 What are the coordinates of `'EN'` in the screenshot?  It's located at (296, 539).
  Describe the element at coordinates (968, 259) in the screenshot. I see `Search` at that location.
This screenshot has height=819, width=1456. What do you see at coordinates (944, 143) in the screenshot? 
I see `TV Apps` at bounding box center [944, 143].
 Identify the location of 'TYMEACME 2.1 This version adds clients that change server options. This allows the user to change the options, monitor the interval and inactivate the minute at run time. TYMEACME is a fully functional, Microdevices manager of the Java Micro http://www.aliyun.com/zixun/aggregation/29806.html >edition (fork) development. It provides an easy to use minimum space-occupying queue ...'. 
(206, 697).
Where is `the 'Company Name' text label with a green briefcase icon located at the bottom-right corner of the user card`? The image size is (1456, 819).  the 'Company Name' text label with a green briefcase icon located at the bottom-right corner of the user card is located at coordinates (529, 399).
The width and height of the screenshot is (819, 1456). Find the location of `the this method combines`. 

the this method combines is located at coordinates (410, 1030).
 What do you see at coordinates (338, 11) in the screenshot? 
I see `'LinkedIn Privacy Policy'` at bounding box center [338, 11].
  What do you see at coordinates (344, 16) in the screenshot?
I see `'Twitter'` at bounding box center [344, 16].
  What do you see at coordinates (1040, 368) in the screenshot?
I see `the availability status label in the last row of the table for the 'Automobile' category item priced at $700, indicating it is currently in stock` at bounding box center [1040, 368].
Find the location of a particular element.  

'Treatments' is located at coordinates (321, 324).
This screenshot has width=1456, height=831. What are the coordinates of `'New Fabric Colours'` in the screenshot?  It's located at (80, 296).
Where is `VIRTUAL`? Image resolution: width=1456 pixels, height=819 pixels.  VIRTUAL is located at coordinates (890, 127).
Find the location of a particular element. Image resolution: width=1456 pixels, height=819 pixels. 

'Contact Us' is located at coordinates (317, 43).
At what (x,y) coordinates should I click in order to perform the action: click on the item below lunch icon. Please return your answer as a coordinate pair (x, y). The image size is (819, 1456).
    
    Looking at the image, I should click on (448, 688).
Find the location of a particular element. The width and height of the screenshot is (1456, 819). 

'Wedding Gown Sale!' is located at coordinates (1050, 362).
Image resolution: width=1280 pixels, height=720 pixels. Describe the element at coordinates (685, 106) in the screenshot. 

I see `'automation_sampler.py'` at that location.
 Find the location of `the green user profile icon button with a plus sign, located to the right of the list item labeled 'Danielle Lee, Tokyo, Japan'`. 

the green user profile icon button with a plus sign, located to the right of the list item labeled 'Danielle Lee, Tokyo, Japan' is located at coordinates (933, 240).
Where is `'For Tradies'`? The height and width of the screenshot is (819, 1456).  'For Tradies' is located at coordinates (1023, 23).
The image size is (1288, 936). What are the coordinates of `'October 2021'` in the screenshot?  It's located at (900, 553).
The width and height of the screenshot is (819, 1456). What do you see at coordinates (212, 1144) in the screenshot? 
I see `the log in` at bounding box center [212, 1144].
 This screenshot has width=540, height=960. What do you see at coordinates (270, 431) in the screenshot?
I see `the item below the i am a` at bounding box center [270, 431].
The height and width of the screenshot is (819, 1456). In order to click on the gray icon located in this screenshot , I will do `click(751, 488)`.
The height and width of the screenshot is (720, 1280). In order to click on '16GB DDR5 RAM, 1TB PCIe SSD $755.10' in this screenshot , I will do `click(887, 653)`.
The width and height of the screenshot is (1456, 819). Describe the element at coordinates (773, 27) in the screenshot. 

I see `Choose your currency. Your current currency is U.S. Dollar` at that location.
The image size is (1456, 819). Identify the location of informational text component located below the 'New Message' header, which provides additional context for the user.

**********

• Stated goal: Convert the records from the line with "What do you see at coordinates (1040, 368)" to the line with "coordinates (1023, 23)." into a JSON list of strings, one string per line, leaving out blank lines.

• In response:
[
  "  What do you see at coordinates (1040, 368) in the screenshot?",
  "I see `the availability status label in the last row of the table for the 'Automobile' category item priced at $700, indicating it is currently in stock` at bounding box center [1040, 368].",
  "Find the location of a particular element.  ",
  "'Treatments' is located at coordinates (321, 324).",
  "This screenshot has width=1456, height=831. What are the coordinates of `'New Fabric Colours'` in the screenshot?  It's located at (80, 296).",
  "Where is `VIRTUAL`? Image resolution: width=1456 pixels, height=819 pixels.  VIRTUAL is located at coordinates (890, 127).",
  "Find the location of a particular element. Image resolution: width=1456 pixels, height=819 pixels. ",
  "'Contact Us' is located at coordinates (317, 43).",
  "At what (x,y) coordinates should I click in order to perform the action: click on the item below lunch icon. Please return your answer as a coordinate pair (x, y). The image size is (819, 1456).",
  "    Looking at the image, I should click on (448, 688).",
  "Find the location of a particular element. The width and height of the screenshot is (1456, 819). ",
  "'Wedding Gown Sale!' is located at coordinates (1050, 362).",
  "Image resolution: width=1280 pixels, height=720 pixels. Describe the element at coordinates (685, 106) in the screenshot. ",
  "I see `'automation_sampler.py'` at that location.",
  " Find the location of `the green user profile icon button with a plus sign, located to the right of the list item labeled 'Danielle Lee, Tokyo, Japan'`. ",
  "the green user profile icon button with a plus sign, located to the right of the list item labeled 'Danielle Lee, Tokyo, Japan' is located at coordinates (933, 240).",
  "Where is `'For Tradies'`? The height and width of the screenshot is (819, 1456).  'For Tradies' is located at coordinates (1023, 23)."
]